Digital reflected light images were recorded from 27 eyes of 23 subjects presenting for YAG capsulotomy at the Royal Eye Unit, Kingston Hospital using standard settings on a Nikon FS-2 photo slit lamp. Images were recorded using a Kodak DCS digital camera system. For grading, the images were presented on a computer screen in random sequence to 4 ophthalmologists with the same image presented between 1 and 5 times. Graders recorded their results on a 10cm visual analogue scale (VAS) representing very mild to severe opacification of a central delineated area of the capsule. The exercise was repeated at a later date while simultaneously presenting the graders with 3 reference images representing the 1cm, 5cm and 9cm points on the VAS measured using an objective system based on total gray level in the area of interest.

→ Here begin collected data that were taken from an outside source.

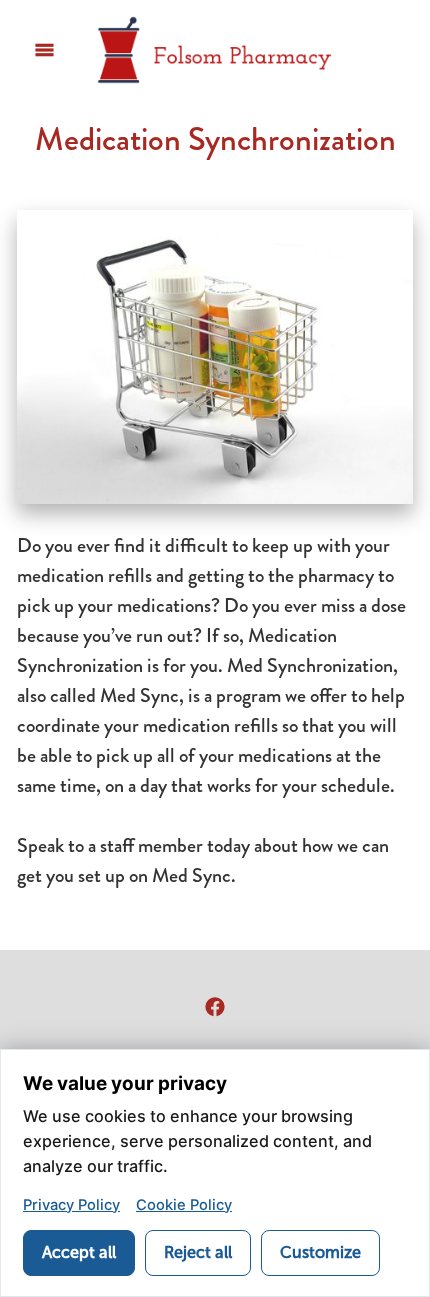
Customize (320, 1252)
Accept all (79, 1252)
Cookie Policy (184, 1205)
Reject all (198, 1252)
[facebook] (215, 1006)
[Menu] (44, 50)
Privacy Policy (71, 1205)
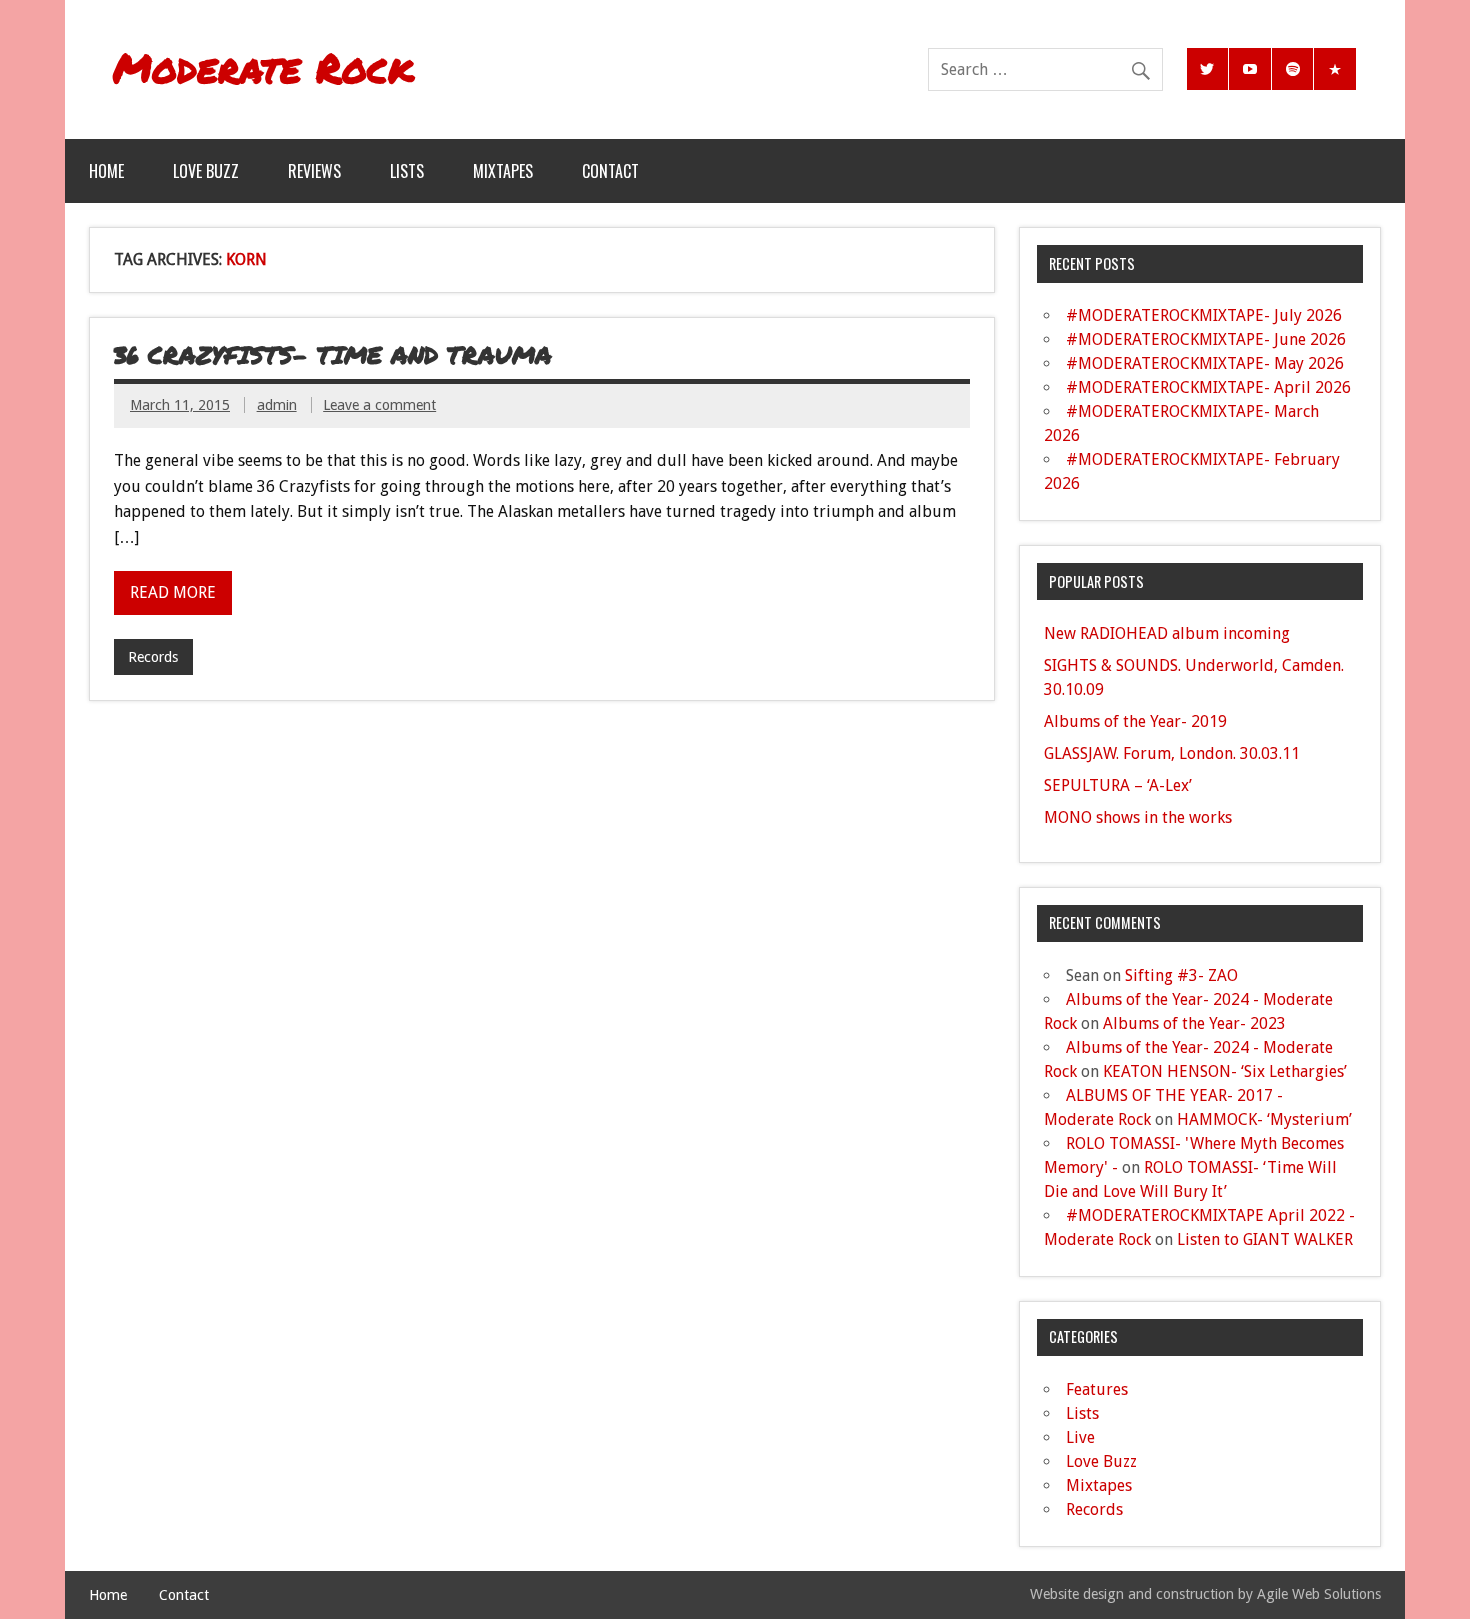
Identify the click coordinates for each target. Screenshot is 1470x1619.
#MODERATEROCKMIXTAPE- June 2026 (1206, 339)
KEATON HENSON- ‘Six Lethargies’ (1225, 1071)
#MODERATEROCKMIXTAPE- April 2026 (1208, 387)
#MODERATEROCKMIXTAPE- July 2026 (1204, 315)
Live (1080, 1437)
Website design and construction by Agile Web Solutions (1205, 1594)
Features (1097, 1389)
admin (277, 405)
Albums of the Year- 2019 (1135, 721)
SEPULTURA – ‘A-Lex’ (1118, 785)
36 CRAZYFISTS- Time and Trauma (333, 354)
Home (106, 171)
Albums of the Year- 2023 (1194, 1023)
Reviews (314, 171)
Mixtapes (503, 171)
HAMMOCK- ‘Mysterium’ (1264, 1119)
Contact (610, 171)
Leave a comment (379, 405)
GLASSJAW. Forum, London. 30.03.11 (1172, 753)
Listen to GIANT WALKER (1265, 1239)
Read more (173, 592)
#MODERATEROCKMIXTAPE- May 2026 (1205, 363)
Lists (407, 171)
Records (153, 657)
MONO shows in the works (1138, 817)
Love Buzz (206, 171)
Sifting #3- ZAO (1181, 975)
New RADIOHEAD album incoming (1167, 633)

With no reference images, there was a statistically significant difference (P=0.00; ANOVA) between graders with all pairs statistically significantly different except 1 (post hoc Tukey HSD). The inter-observer coefficient of repeatability was 4.16cm (total scale length 10cm) without reference images reducing to 3.45cm when reference images were available to graders. Use of reference images removed any statistically significant difference between observers (P=0.082; ANOVA). Intra-observer repeatability was assessed on 19 eyes that had between 2 and 5 repeated gradings each for all 4 graders. There was no association between the degree of severity and the standard deviation both with and without the use of reference images (P>0.5 both cases) so the standard deviation was used. There was a statistically significant difference between the standard deviation values with and without reference images (P=0.035; Mann-Whitney) with the intra-observer repeatability worse when using reference images (coefficients of repeatability 3.57cm versus 2.74cm).
Comparison of objective measures against subjective grading of reflected light images of PCO may not show good agreement due to significant inter and intra-observer variability. Repeat grading of images and the use of reference images helps to reduce this variability between graders but doesn't improve intra-observer repeatability. Experience and training of the graders is likely to be a significant factor.